Authorship became an intellectual consideration initially with the politique des auteurs developed by French film critics in the immediate post-Second World War years. It developed largely in the pages of the influential film periodical Cahiers du Cinema. The politique, less a fully-conceived theory of popular film than a concordance of critical opinion, sought to position film in line with literature, theatre and classical music by identifying with an “essentially literary and Romantic conception of the artist as the central, even the sole source of meaning in a text”, as Stoddart (1995, p. 39) indicates. Theorist Alexandre Astruc’s 1948 article “The birth of a new avant-garde: la camera-stylo” outlined, as Stoddart (1995, p. 39) goes on to summarise, three important considerations for the approach:
- First, that cinema has obtained an equivalence to literature, or any other art form of ‘profundity or meaning’.
- Second, that it is constituted through a new and unique language; and,
- third, that this situation affords directors a means of personal expression.
François Truffaut developed this in his 1948 Cahiers article ‘Une certain Tendence du Cinema Francais’. Truffaut here identified the main problems he saw with French film.
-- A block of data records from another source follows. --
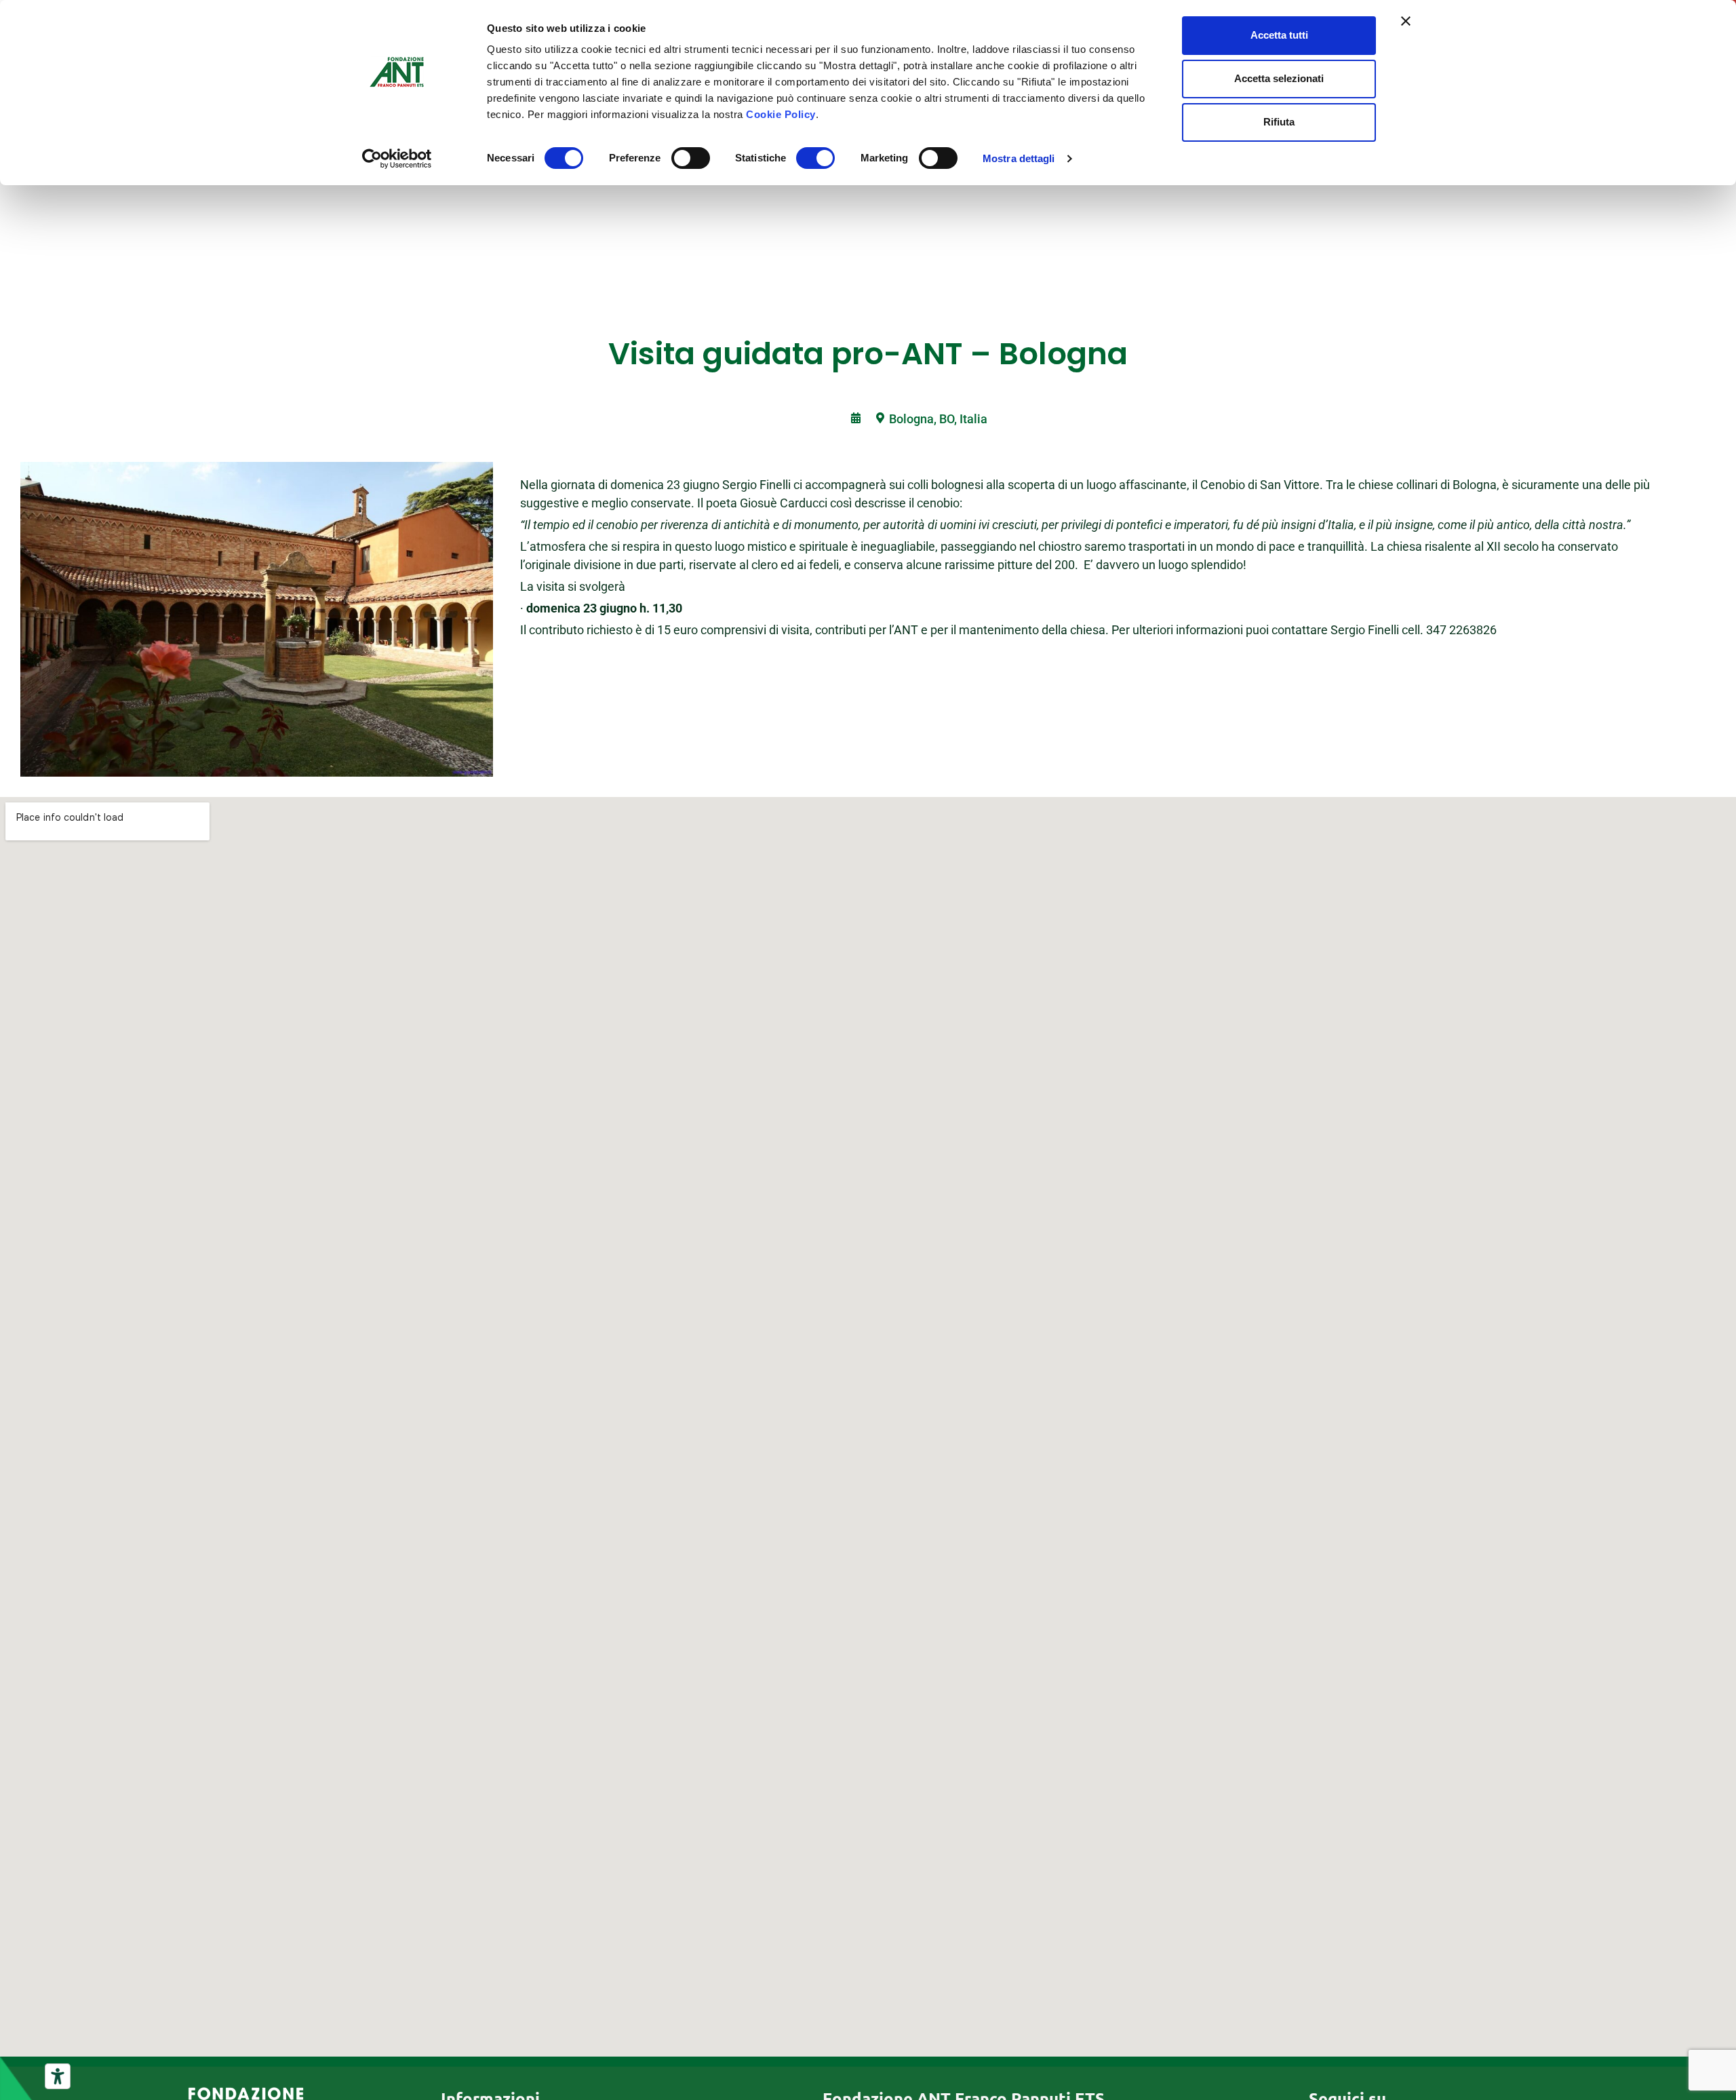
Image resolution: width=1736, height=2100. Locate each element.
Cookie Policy (781, 114)
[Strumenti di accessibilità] (58, 2076)
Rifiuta (1279, 122)
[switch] (690, 158)
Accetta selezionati (1279, 78)
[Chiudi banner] (1405, 21)
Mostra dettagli (1019, 158)
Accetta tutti (1279, 35)
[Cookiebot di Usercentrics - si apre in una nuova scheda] (397, 159)
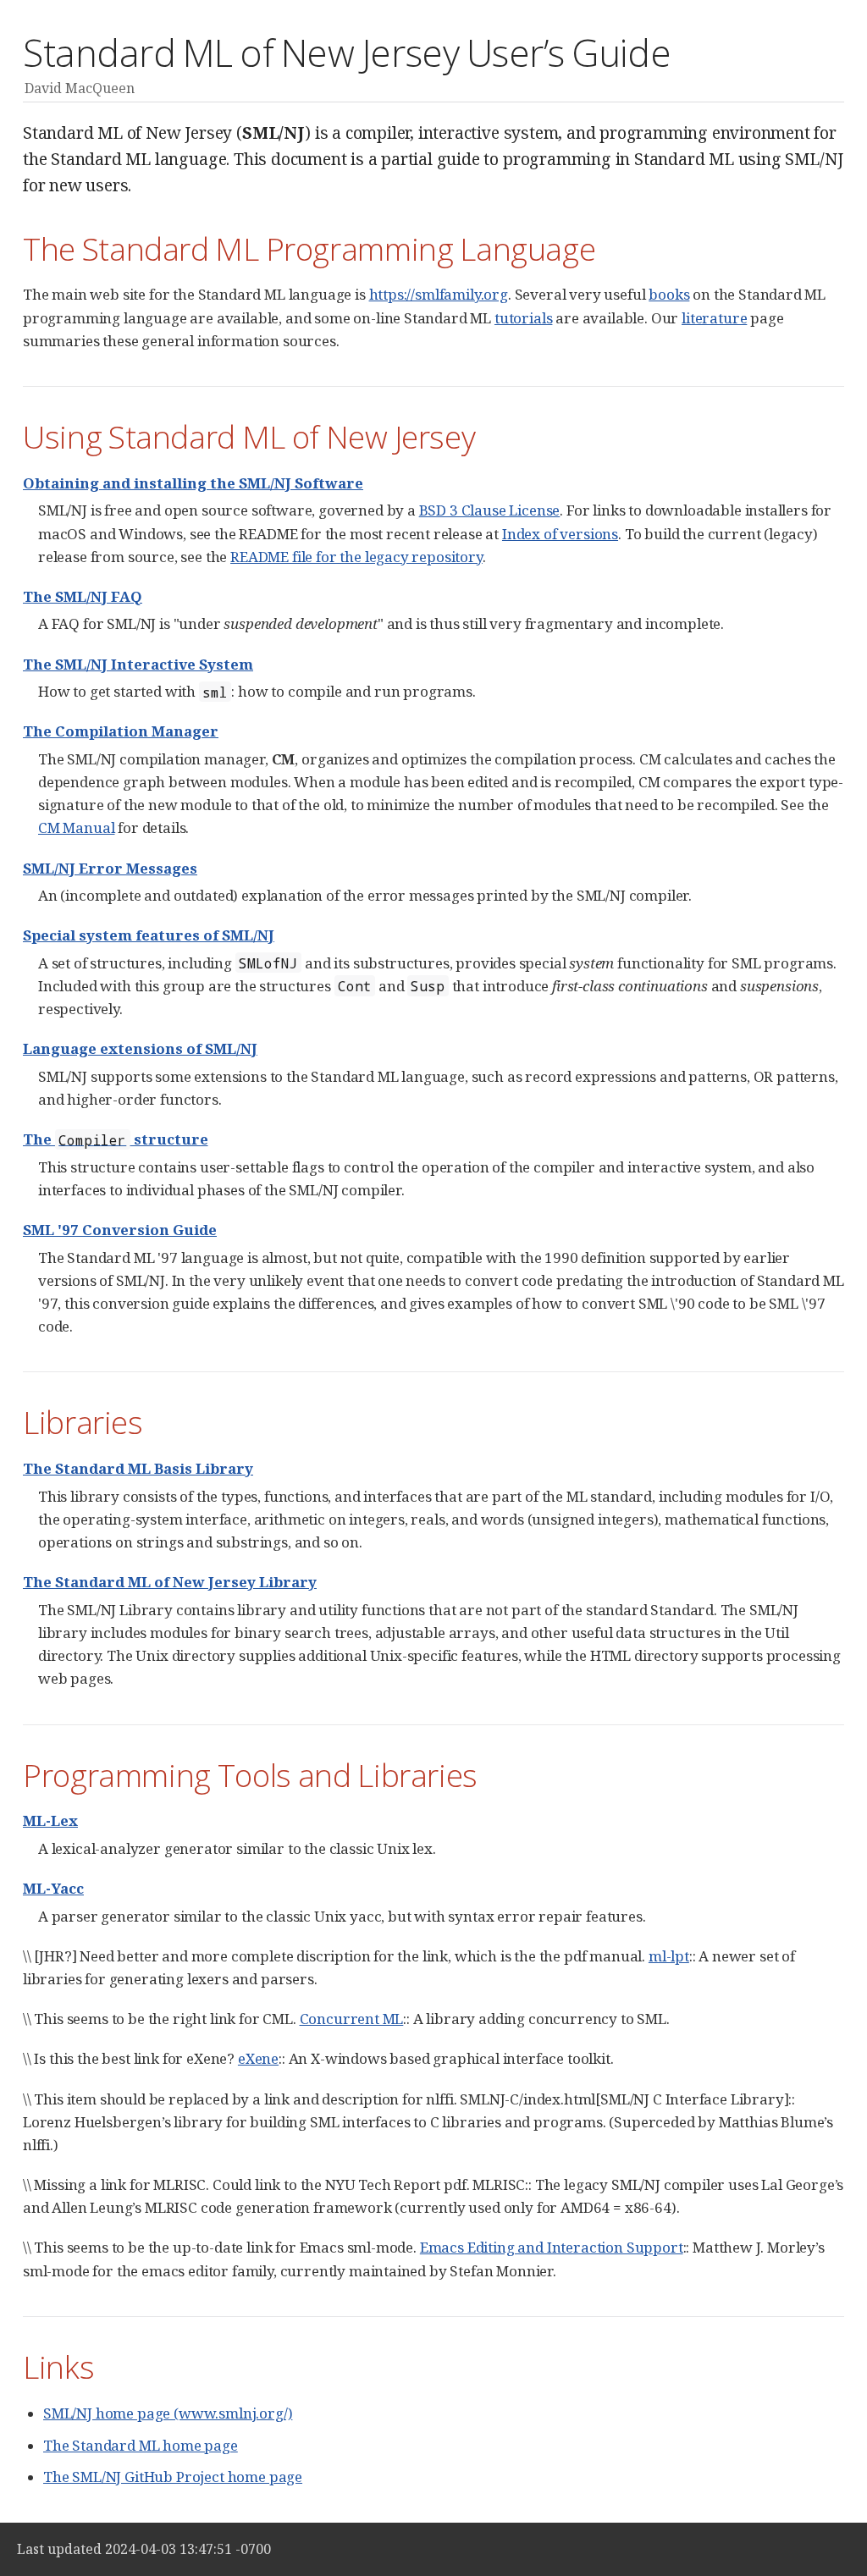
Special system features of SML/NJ (148, 935)
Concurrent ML (352, 2018)
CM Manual (76, 827)
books (669, 294)
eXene (258, 2058)
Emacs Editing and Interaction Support (551, 2247)
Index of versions (560, 533)
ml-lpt (669, 1956)
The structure (115, 1139)
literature (714, 318)
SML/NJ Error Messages (110, 868)
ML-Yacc (53, 1888)
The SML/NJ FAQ (82, 596)
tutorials (523, 318)
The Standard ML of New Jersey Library (170, 1581)
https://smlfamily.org (438, 294)
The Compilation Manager (120, 731)
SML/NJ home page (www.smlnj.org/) (167, 2413)
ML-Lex (50, 1820)
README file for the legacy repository (356, 556)
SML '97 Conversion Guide (120, 1229)
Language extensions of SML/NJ (140, 1048)
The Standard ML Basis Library (138, 1468)
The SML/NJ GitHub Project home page (172, 2476)
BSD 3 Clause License (490, 510)
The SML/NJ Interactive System (138, 664)
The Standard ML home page (140, 2445)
Dismissing it as le cinema de papa, and of pursuing a tradition de la qualite, he “accused it of being script-led, redolent of safe psychology, lacking in social realism and of being produced by the same old scriptwriters and film-makers whose time was up”, as Hayward (1996, p. 14) indicates.
The politique advocated a refocus onto mise-en-scene, the visual aspects of cinema, rather than the verbal aspects privileged to date. Following this approach, it would be possible to make both aesthetic judgments about the film, and assign to directors an authorial signature. The politique drew a distinction between auteurs, directors who demonstrated their own creativity and personal stylistic and thematic voice, particularly within the constraints of the Hollywood production system, and those who functioned only as competent practitioners of the technical and organisational aspects of film direction, dubbed metteurs-en-scene. These latter directors, as Stoddart (1995, p. 40) shows “were seen as craftsmen rather than artists, (William Wyler and Fred Zinneman are cited)”. Recognised auteurs included “the likes of Alfred Hitchcock, Howard Hawks, John Ford and Sam Fuller” (Hayward, 1996, p. 15).
Among American film directors, Martin Scorsese may be seen as one who is auteurist. Phillips (2007) deconstructs the 1977 Scorsese-directed New York, New York as a case study of the applicability of a range of theoretical approaches to cinema. For Phillips (2007, p. 17), the “Scorsese auteur structure is assembled deductively from the films Martin Scorsese has directed”; in other words, generalities across a career are deduced, then applied retrospectively back to the individual film text.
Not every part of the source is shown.